As usual, Mr Bartlett makes some interesting points: even fewer I can answer but I can respond with a few random comments of my own.

At what time should we stop questioning? As a scientist, I would say never! As a clinician, I suppose we have to draw the line somewhere or else we'd never make any decisions. The problem then is that the line occasionally gets shifted a bit as new knowledge comes to light. In my first years of med school I was taught facts, then in my final preclinical year they gave the complicated version. During the clinical training we learn that medicine really is an art, and not a science, and during the PhD I learnt we really knew nothing at all! There's a kind of Heisenberg uncertainty about everything: the harder you look, the less things make sense.

The comments on interpreting a hypothetical 6% false positive HIV rate in SA are quite right. But without any more information, and based on current evidence, one has to assume the results are real if surprising in some areas.

The points about HAART have to be borne alongside the fact that therapy is changed as needs dictate, most often because viral load starts to rise. This usually signifies an escape mutation in the virus. Certainly other studies have shown long-term continual rises in CD4 count up to 6 years, and I think the paper in question actually states that the _rate_ of rise drops off, not the actual numbers [1]. They were looking at proviral load, not viral load (but I can't get access to the fulltext either right now, so I'm only going by the abstract), so the findings make perfect sense as regards our current understanding of the HIV proviral reservoir. I do however agree that to be at the stage where patients are surviving long enough with HIV to suffer from the side effects of the drugs is hardly something to shout about. The problem of course is that initiating HAART at low CD4 counts (<200) is associated with a much poorer outcome. How does research like this affect things? The treatment -initiation point came down (from 500 to 350 CD4 per ul).
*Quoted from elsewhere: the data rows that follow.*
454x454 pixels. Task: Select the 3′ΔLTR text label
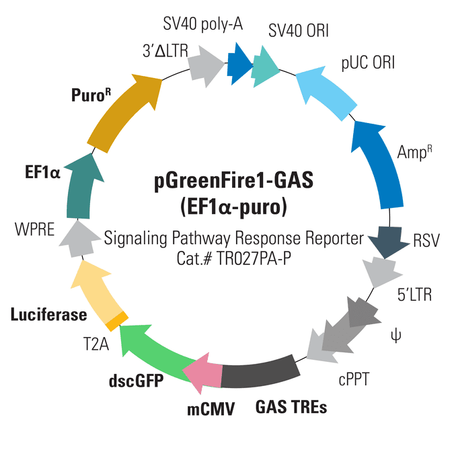click(x=160, y=48)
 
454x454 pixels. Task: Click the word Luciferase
click(x=48, y=314)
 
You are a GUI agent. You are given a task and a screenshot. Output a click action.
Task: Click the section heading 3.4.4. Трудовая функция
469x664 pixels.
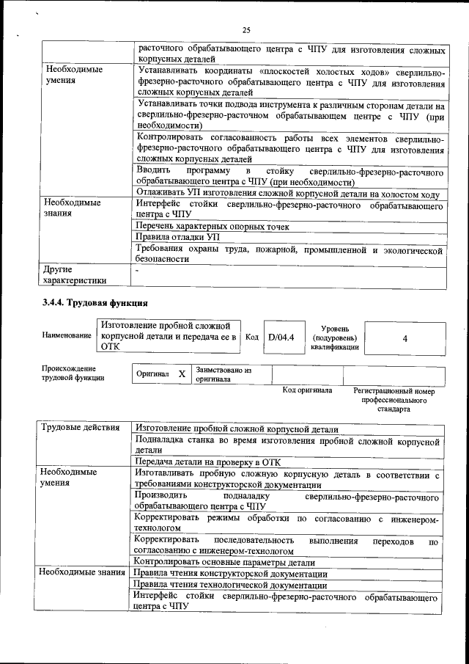click(x=95, y=303)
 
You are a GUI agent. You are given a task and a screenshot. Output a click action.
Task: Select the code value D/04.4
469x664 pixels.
click(x=281, y=338)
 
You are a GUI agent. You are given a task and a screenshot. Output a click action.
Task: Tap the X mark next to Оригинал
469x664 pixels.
click(x=182, y=373)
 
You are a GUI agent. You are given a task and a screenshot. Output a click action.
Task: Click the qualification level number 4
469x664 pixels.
click(x=405, y=338)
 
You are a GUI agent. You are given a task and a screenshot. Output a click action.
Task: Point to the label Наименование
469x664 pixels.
click(x=67, y=335)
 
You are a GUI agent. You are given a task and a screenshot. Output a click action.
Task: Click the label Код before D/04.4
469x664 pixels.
click(x=251, y=338)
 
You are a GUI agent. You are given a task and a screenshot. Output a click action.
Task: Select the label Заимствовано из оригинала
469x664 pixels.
click(x=223, y=374)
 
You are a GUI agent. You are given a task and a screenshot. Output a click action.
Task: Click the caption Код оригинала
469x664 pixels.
click(x=307, y=390)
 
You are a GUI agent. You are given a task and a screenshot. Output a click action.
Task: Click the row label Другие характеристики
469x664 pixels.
click(x=74, y=274)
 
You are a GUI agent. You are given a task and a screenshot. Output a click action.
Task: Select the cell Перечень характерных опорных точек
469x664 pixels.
click(x=213, y=227)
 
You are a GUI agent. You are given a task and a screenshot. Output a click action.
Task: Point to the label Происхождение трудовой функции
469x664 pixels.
click(x=73, y=373)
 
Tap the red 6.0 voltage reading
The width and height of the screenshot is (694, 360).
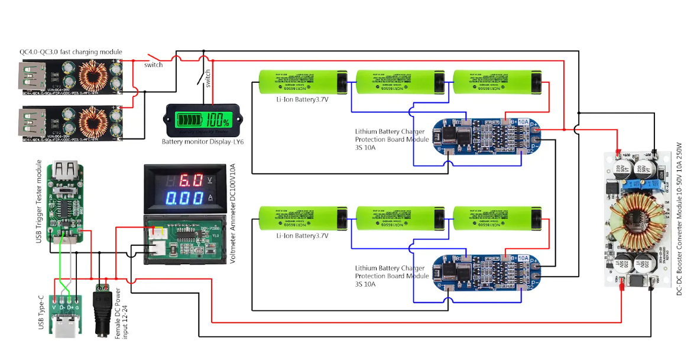[x=191, y=180]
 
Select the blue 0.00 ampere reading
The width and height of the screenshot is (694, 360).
[x=184, y=198]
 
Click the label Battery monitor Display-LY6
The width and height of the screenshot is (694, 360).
[x=203, y=142]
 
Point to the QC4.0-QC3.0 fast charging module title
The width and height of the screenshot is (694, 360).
[x=70, y=52]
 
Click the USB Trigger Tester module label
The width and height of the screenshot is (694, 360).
[x=39, y=201]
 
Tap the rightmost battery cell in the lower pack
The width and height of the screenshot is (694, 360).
[x=497, y=218]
Not due to this paper of course, but other work.

The US may use the CD4< 200 as AIDS-defining, but that's simply because it is associated with a greatly increased risk of OIs. Additionally, HAART studies have shown worse prognosis when treatment is initiated at or below 200 (so, for example, current guidelines recommend treatment at a count of 350 even without OIs). The problem with AIDS is that it is an invisible disease process, that of immune-deficiency. HIV itself causes some direct effects, but largely the problem is the secondary infections. Definitions therefore vary depending on the location and need for accuracy versus sensitivity: this doesn't really affect treatment initiation (which in Canada is with the same criteria as elsewhere). This highlights the difference between a surveillance case definition and clinical practise. Another example is that in a trial I'm involved with, diagnosis of a certain viral infection is made by a central lab. Even if the local hospital tests come back as positive, if the central sample is negative then it'll be a negative datapoint on the clinical trial dataset. Unlikely to happen, but strangly true.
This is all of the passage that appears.